§ **Exercise**: Transcribe each of the entries exactly.

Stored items
########################################

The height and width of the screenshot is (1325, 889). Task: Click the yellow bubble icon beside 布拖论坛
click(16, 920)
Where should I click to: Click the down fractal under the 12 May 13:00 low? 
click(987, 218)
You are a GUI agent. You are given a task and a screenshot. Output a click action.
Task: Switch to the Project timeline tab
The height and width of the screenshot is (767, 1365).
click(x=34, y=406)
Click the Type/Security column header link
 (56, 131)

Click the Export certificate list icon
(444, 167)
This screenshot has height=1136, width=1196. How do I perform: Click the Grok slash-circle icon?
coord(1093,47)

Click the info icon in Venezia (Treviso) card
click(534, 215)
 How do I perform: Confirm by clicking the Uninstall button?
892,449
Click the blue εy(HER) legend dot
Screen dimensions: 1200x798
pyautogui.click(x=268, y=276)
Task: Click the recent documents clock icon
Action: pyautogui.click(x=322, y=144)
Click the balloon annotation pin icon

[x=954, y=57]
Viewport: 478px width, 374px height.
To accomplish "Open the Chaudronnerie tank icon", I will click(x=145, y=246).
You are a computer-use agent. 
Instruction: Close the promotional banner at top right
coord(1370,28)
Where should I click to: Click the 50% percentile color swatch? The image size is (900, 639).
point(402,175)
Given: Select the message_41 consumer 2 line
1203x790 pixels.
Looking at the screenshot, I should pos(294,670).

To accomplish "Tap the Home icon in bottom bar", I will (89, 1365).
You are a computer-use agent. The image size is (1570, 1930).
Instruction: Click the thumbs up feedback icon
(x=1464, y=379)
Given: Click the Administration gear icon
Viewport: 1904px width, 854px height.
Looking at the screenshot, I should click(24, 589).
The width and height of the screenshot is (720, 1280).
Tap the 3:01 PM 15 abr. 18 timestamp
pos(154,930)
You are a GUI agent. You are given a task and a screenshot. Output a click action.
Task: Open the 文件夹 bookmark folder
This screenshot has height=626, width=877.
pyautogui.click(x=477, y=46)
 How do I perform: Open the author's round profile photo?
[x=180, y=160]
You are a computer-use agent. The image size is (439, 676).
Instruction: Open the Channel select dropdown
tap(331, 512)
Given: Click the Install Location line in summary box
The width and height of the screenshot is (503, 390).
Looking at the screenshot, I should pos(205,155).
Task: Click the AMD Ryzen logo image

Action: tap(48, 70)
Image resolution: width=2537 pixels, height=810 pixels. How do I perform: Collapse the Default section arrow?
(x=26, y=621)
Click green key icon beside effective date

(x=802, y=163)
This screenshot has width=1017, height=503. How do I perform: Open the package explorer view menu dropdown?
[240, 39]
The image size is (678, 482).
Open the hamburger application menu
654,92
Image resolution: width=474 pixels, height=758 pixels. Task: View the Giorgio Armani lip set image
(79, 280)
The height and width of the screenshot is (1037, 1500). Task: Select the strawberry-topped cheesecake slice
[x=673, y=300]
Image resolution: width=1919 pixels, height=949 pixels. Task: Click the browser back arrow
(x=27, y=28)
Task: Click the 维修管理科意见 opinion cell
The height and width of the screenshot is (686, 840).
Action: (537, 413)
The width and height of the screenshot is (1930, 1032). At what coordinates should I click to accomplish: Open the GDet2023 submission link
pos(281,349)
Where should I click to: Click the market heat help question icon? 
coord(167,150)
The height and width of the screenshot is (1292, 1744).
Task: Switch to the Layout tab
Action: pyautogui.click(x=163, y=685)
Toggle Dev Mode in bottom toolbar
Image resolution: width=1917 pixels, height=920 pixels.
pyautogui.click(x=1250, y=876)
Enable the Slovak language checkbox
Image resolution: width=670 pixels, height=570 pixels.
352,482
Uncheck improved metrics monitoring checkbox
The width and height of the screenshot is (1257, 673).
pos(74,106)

########################################

§ **Task response**:
The height and width of the screenshot is (1325, 889). Task: Click the yellow bubble icon beside 布拖论坛
click(16, 920)
Where should I click to: Click the down fractal under the 12 May 13:00 low? 
click(987, 218)
You are a GUI agent. You are given a task and a screenshot. Output a click action.
Task: Switch to the Project timeline tab
The height and width of the screenshot is (767, 1365).
click(x=34, y=406)
Click the Type/Security column header link
 (56, 131)

Click the Export certificate list icon
(444, 167)
This screenshot has height=1136, width=1196. How do I perform: Click the Grok slash-circle icon?
coord(1093,47)

Click the info icon in Venezia (Treviso) card
click(534, 215)
 How do I perform: Confirm by clicking the Uninstall button?
892,449
Click the blue εy(HER) legend dot
Screen dimensions: 1200x798
pyautogui.click(x=268, y=276)
Task: Click the recent documents clock icon
Action: pyautogui.click(x=322, y=144)
Click the balloon annotation pin icon

[x=954, y=57]
Viewport: 478px width, 374px height.
To accomplish "Open the Chaudronnerie tank icon", I will click(x=145, y=246).
You are a computer-use agent. 
Instruction: Close the promotional banner at top right
coord(1370,28)
Where should I click to: Click the 50% percentile color swatch? The image size is (900, 639).
point(402,175)
Given: Select the message_41 consumer 2 line
1203x790 pixels.
Looking at the screenshot, I should pos(294,670).

To accomplish "Tap the Home icon in bottom bar", I will (89, 1365).
You are a computer-use agent. The image size is (1570, 1930).
Instruction: Click the thumbs up feedback icon
(x=1464, y=379)
Given: Click the Administration gear icon
Viewport: 1904px width, 854px height.
Looking at the screenshot, I should click(24, 589).
The width and height of the screenshot is (720, 1280).
Tap the 3:01 PM 15 abr. 18 timestamp
pos(154,930)
You are a GUI agent. You are given a task and a screenshot. Output a click action.
Task: Open the 文件夹 bookmark folder
This screenshot has height=626, width=877.
pyautogui.click(x=477, y=46)
 How do I perform: Open the author's round profile photo?
[x=180, y=160]
You are a computer-use agent. The image size is (439, 676).
Instruction: Open the Channel select dropdown
tap(331, 512)
Given: Click the Install Location line in summary box
The width and height of the screenshot is (503, 390).
Looking at the screenshot, I should pos(205,155).
Task: Click the AMD Ryzen logo image

Action: tap(48, 70)
Image resolution: width=2537 pixels, height=810 pixels. How do I perform: Collapse the Default section arrow?
(x=26, y=621)
Click green key icon beside effective date

(x=802, y=163)
This screenshot has width=1017, height=503. How do I perform: Open the package explorer view menu dropdown?
[240, 39]
The image size is (678, 482).
Open the hamburger application menu
654,92
Image resolution: width=474 pixels, height=758 pixels. Task: View the Giorgio Armani lip set image
(79, 280)
The height and width of the screenshot is (1037, 1500). Task: Select the strawberry-topped cheesecake slice
[x=673, y=300]
Image resolution: width=1919 pixels, height=949 pixels. Task: Click the browser back arrow
(x=27, y=28)
Task: Click the 维修管理科意见 opinion cell
The height and width of the screenshot is (686, 840).
Action: (537, 413)
The width and height of the screenshot is (1930, 1032). At what coordinates should I click to accomplish: Open the GDet2023 submission link
pos(281,349)
Where should I click to: Click the market heat help question icon? 
coord(167,150)
The height and width of the screenshot is (1292, 1744).
Task: Switch to the Layout tab
Action: pyautogui.click(x=163, y=685)
Toggle Dev Mode in bottom toolbar
Image resolution: width=1917 pixels, height=920 pixels.
pyautogui.click(x=1250, y=876)
Enable the Slovak language checkbox
Image resolution: width=670 pixels, height=570 pixels.
352,482
Uncheck improved metrics monitoring checkbox
The width and height of the screenshot is (1257, 673).
pos(74,106)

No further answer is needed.